---------- Recorded data
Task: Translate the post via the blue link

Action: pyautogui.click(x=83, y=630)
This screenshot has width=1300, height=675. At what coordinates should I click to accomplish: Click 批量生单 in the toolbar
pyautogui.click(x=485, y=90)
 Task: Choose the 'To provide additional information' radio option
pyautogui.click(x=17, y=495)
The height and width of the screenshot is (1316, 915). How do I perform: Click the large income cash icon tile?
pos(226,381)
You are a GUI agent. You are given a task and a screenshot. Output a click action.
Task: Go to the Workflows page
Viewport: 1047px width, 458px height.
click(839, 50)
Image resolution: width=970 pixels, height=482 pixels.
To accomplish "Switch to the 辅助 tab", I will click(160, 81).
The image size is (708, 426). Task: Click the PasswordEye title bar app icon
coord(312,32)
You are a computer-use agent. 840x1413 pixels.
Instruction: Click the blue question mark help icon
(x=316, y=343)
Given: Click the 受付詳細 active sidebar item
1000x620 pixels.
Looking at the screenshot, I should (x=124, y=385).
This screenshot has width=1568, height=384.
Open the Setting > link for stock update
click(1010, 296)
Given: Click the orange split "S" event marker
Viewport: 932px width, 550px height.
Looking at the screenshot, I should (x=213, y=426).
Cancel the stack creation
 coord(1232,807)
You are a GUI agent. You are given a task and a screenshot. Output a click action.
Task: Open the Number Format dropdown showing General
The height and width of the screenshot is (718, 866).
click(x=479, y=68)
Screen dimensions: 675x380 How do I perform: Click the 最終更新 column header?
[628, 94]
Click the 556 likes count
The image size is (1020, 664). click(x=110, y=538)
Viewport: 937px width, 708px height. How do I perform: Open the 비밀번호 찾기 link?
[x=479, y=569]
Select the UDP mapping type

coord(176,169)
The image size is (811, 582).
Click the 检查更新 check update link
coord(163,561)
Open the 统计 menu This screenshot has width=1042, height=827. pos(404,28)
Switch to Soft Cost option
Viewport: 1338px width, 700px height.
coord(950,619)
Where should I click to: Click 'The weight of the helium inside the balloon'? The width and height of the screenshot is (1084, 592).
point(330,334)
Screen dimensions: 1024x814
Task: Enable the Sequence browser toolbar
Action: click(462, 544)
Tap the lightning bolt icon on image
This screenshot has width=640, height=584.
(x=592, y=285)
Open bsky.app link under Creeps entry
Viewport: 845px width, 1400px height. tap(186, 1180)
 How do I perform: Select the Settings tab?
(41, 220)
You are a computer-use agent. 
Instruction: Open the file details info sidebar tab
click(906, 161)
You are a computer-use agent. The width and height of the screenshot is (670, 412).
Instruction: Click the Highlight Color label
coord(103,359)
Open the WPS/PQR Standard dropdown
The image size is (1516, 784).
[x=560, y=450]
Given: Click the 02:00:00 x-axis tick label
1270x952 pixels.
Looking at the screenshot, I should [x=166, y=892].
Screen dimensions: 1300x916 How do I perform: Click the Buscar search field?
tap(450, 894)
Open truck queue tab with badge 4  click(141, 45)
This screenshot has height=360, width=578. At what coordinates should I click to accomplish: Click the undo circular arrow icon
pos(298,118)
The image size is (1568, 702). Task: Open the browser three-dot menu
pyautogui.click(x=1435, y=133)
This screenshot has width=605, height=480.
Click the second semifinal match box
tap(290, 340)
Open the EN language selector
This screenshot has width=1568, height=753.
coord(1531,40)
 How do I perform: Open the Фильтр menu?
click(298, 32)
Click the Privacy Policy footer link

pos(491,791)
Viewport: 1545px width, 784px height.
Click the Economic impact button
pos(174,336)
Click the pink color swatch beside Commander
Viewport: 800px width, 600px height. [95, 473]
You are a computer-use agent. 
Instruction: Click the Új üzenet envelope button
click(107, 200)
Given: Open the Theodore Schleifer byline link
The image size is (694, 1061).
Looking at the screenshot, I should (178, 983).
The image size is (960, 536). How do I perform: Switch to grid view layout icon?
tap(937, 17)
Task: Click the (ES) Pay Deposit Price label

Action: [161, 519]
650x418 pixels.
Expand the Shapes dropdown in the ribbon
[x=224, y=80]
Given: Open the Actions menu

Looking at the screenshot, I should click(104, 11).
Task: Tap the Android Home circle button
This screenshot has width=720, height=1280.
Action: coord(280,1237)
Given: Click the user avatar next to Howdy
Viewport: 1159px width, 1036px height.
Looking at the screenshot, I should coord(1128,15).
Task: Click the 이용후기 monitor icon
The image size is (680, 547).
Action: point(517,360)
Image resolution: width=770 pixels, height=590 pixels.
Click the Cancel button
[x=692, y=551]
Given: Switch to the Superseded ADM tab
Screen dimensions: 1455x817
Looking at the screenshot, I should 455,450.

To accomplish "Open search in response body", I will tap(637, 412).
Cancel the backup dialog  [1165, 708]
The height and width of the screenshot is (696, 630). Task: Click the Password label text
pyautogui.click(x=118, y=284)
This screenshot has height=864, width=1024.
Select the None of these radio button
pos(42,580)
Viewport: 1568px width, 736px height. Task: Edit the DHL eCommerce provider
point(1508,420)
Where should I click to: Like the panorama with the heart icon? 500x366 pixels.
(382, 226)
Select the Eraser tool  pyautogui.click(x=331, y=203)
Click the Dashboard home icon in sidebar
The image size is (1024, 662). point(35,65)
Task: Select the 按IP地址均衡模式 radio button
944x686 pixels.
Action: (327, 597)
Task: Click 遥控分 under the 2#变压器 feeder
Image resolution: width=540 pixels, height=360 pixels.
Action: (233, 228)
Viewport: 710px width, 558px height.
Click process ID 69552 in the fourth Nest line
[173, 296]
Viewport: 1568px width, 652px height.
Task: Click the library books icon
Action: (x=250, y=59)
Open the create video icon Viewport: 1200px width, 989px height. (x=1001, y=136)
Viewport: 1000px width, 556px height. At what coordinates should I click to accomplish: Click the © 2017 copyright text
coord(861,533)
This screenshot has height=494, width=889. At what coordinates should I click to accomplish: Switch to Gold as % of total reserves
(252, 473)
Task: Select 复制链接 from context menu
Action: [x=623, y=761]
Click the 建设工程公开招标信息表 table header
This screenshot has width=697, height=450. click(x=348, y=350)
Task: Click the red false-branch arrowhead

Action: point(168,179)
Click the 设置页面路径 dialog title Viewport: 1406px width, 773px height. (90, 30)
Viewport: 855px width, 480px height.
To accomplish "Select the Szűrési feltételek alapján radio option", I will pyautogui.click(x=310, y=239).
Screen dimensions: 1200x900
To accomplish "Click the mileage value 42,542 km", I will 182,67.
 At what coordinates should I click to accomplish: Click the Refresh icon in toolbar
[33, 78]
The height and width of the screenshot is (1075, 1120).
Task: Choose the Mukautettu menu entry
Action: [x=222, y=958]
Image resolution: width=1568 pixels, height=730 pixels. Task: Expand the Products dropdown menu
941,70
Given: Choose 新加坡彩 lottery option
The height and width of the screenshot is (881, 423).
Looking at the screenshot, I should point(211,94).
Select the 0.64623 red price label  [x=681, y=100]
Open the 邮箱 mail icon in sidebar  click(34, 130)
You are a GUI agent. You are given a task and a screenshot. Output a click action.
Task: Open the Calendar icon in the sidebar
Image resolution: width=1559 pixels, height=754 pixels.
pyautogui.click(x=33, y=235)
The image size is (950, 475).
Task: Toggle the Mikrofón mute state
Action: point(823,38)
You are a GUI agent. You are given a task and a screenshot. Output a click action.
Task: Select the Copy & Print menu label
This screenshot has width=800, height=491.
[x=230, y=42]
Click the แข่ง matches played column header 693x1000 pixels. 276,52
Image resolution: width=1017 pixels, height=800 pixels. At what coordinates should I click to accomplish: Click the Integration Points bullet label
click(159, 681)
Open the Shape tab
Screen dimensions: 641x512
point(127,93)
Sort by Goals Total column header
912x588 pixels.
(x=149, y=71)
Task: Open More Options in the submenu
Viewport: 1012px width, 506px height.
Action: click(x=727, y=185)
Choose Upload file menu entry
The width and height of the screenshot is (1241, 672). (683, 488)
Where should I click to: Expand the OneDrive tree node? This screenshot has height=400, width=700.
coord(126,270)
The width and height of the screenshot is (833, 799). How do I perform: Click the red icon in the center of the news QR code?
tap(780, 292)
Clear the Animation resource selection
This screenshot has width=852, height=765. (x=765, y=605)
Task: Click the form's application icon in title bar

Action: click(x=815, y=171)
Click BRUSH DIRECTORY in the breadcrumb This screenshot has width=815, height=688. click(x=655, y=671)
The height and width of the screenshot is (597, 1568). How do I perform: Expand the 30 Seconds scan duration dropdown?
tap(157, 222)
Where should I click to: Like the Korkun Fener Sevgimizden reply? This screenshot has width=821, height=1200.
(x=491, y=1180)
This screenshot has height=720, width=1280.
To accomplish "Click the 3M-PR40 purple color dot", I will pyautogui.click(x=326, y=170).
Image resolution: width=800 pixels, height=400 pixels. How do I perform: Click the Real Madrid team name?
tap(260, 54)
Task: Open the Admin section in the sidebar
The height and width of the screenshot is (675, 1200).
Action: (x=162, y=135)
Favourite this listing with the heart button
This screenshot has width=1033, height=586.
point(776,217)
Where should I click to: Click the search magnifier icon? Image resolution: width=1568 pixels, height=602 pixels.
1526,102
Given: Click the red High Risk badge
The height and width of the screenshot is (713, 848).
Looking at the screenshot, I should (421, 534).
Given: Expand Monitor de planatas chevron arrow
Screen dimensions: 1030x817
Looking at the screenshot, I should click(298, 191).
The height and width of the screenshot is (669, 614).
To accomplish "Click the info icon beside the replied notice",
--------------------
-- Exercise requirements --
Scan the data above and copy each line containing the word "dialog".

-- Solution below --
Cancel the backup dialog  [1165, 708]
Click the 设置页面路径 dialog title Viewport: 1406px width, 773px height. (90, 30)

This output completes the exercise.